ポインタを使って元の配列の要素を新しい配列にコピーします。

#include <iostream>
using namespace std;
// 行列の転置を行う関数
void transposeMatrix(int** matrix, int** transposed, int rows, int cols) {
    for (int i = 0; i < rows; i++) {
        for (int j = 0; j < cols; j++) {
            transposed[j][i] = matrix[i][j]; // 転置
        }
    }
}
int main() {
    int rows = 2; // 行数
    int cols = 3; // 列数
    // 動的に2次元配列を確保
    int** matrix = new int*[rows];
    int** transposed = new int*[cols];
    for (int i = 0; i < rows; i++) {
        matrix[i] = new int[cols];
    }
    for (int j = 0; j < cols; j++) {
        transposed[j] = new int[rows];
    }
    // 行列の値を代入
    matrix[0][0] = 1; matrix[0][1] = 2; matrix[0][2] = 3;
    matrix[1][0] = 4; matrix[1][1] = 5; matrix[1][2] = 6;
    // 行列の転置
    transposeMatrix(matrix, transposed, rows, cols);
    // 転置結果を出力
    cout << "Transposed Matrix:" << endl;
    for (int j = 0; j < cols; j++) {
        for (int i = 0; i < rows; i++) {
            cout << transposed[j][i] << " "; // 要素を出力
        }
        cout << endl; // 行の区切り
    }
    // メモリの解放
    for (int i = 0; i < rows; i++) {
        delete[] matrix[i];
    }
    for (int j = 0; j < cols; j++) {
        delete[] transposed[j];
    }
    delete[] matrix;
    delete[] transposed;
    return 0;
}
Transposed Matrix:
1 4 
2 5 
3 6

3. 2次元配列の探索

2次元配列内の特定の値を探索するプログラムの例です。

ポインタを使って配列の要素にアクセスし、指定した値が存在するかどうかを確認します。

#include <iostream>
using namespace std;
// 2次元配列内の値を探索する関数
bool searchValue(int** matrix, int rows, int cols, int value) {
    for (int i = 0; i < rows; i++) {
        for (int j = 0; j < cols; j++) {
            if (matrix[i][j] == value) {
                return true; // 値が見つかった場合
            }
        }
    }
    return false; // 値が見つからなかった場合
}
int main() {
    int rows = 2; // 行数
    int cols = 3; // 列数
    // 動的に2次元配列を確保
    int** matrix = new int*[rows];
    for (int i = 0; i < rows; i++) {
        matrix[i] = new int[cols];
    }
    // 行列の値を代入
    matrix[0][0] = 1; matrix[0][1] = 2; matrix[0][2] = 3;
    matrix[1][0] = 4; matrix[1][1] = 5; matrix[1][2] = 6;
    // 値を探索
    int valueToFind = 5;
    if (searchValue(matrix, rows, cols, valueToFind)) {
        cout << valueToFind << " は行列内に存在します。
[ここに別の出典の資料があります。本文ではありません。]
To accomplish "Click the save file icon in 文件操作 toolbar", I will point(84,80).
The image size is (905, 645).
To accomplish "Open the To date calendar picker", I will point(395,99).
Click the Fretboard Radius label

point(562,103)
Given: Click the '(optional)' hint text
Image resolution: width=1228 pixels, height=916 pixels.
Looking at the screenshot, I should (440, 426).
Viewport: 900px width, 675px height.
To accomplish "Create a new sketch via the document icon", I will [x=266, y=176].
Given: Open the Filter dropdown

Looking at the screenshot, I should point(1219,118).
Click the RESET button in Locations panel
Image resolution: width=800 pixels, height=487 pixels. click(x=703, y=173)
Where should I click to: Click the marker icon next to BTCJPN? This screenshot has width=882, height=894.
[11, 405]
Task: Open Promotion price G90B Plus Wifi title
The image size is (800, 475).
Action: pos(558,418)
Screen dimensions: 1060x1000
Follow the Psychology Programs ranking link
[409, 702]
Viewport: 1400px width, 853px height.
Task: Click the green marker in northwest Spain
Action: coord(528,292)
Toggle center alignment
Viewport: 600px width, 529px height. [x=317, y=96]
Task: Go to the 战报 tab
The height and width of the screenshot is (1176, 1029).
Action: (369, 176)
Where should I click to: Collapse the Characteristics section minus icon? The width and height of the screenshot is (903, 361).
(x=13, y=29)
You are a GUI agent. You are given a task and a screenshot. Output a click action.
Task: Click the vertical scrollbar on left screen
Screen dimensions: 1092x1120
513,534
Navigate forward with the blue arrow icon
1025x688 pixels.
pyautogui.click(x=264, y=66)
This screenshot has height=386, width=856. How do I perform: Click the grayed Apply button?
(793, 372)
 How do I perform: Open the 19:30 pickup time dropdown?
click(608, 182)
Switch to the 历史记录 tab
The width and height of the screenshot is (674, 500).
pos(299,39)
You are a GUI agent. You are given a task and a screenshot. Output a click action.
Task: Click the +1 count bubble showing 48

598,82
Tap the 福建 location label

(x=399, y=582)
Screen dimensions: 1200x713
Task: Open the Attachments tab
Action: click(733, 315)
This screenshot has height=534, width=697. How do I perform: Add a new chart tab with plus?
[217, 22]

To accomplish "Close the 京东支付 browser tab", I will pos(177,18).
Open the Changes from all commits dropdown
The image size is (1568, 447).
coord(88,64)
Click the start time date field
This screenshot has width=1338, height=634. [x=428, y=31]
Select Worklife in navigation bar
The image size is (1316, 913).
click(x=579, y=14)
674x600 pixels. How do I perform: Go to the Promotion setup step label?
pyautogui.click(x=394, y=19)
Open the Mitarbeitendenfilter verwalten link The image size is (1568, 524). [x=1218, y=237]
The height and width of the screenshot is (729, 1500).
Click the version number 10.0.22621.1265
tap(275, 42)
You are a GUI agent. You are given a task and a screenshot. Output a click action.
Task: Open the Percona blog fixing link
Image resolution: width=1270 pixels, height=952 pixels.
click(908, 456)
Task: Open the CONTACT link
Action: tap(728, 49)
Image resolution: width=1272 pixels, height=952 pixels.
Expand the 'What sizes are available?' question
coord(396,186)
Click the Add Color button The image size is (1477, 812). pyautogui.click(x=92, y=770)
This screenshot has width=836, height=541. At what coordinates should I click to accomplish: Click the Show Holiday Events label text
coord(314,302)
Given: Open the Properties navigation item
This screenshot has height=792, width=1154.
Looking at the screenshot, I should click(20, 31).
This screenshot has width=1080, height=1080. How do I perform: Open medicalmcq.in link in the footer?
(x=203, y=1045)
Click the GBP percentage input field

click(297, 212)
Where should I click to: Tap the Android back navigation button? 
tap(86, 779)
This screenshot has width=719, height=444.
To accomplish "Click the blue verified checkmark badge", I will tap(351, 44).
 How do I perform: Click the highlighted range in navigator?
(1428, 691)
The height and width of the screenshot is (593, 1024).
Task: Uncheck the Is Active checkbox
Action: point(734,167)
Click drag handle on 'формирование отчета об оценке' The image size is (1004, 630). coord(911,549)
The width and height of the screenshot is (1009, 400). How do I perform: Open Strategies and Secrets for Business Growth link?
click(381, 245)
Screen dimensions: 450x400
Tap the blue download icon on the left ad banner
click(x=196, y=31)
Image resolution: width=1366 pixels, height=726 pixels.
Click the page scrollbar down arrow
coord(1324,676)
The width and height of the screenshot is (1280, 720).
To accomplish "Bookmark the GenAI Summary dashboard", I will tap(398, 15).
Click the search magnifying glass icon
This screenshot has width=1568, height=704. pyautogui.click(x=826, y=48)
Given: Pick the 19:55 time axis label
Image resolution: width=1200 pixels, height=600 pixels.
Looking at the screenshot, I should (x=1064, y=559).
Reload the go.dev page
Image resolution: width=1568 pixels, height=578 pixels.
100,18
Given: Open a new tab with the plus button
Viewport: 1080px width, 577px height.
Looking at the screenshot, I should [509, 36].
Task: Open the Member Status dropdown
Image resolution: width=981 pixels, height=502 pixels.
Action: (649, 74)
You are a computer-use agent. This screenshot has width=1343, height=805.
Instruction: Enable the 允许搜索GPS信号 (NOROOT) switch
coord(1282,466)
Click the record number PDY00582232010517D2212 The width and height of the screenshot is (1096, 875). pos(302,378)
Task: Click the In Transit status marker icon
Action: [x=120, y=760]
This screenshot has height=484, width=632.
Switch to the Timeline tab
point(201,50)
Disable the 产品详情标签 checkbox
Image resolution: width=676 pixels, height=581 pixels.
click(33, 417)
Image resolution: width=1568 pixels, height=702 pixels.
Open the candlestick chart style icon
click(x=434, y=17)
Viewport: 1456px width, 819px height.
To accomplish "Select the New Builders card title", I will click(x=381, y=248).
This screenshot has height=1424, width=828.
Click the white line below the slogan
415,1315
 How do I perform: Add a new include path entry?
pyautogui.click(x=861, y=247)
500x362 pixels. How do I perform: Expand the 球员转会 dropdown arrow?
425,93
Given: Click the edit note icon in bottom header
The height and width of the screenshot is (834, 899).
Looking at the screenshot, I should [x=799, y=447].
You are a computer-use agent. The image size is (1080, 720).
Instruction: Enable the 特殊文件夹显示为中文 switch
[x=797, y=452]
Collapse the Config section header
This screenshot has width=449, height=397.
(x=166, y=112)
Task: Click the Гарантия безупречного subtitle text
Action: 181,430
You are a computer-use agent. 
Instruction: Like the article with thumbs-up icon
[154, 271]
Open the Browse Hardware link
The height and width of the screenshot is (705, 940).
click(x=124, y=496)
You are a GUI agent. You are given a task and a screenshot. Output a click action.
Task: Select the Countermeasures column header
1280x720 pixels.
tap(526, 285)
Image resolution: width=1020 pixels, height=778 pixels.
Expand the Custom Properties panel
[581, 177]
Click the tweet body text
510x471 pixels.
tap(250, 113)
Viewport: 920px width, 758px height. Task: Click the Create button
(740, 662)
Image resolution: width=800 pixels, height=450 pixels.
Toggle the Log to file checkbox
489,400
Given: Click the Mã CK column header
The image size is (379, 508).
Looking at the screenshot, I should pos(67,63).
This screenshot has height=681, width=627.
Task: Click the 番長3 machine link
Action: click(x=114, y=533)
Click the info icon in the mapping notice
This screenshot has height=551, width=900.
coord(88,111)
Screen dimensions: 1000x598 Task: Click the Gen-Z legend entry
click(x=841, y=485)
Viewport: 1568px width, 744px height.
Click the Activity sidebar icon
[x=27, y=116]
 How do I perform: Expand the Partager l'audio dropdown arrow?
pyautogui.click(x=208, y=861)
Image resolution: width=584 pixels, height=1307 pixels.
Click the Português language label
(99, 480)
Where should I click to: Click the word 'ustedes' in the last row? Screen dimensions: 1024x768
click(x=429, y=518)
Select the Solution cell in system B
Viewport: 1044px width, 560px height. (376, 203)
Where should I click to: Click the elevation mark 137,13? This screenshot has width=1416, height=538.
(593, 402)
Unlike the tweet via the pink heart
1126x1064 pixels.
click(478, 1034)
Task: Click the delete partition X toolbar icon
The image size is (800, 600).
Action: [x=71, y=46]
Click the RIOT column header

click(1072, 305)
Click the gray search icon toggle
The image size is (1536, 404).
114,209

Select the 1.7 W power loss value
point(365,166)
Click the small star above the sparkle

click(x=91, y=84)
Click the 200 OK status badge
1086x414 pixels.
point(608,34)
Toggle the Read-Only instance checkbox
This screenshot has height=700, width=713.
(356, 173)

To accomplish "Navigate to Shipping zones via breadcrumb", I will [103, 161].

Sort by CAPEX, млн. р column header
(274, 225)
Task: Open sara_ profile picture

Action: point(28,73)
" << endl;
    } else {
        cout << valueToFind << " は行列内に存在しません。" << endl;
    }
    // メモリの解放
    for (int i = 0; i < rows; i++) {
        delete[] matrix[i];
    }
    delete[] matrix;
    return 0;
}
5 は行列内に存在します。

2次元配列とポインタを活用することで、行列の加算、転置、探索など、さまざまな応用が可能です。

これらの技術を使うことで、より複雑なデータ構造やアルゴリズムを実装することができます。

まとめ

この記事では、C++における2次元配列とポインタの基本的な使い方から、応用例まで幅広く解説しました。

特に、静的および動的に確保した2次元配列の扱い方や、関数を通じた操作方法、行列の加算や転置、特定の値の探索といった具体的な例を通じて、実践的な知識を提供しました。

これらの技術を活用して、より複雑なデータ構造やアルゴリズムに挑戦してみてください。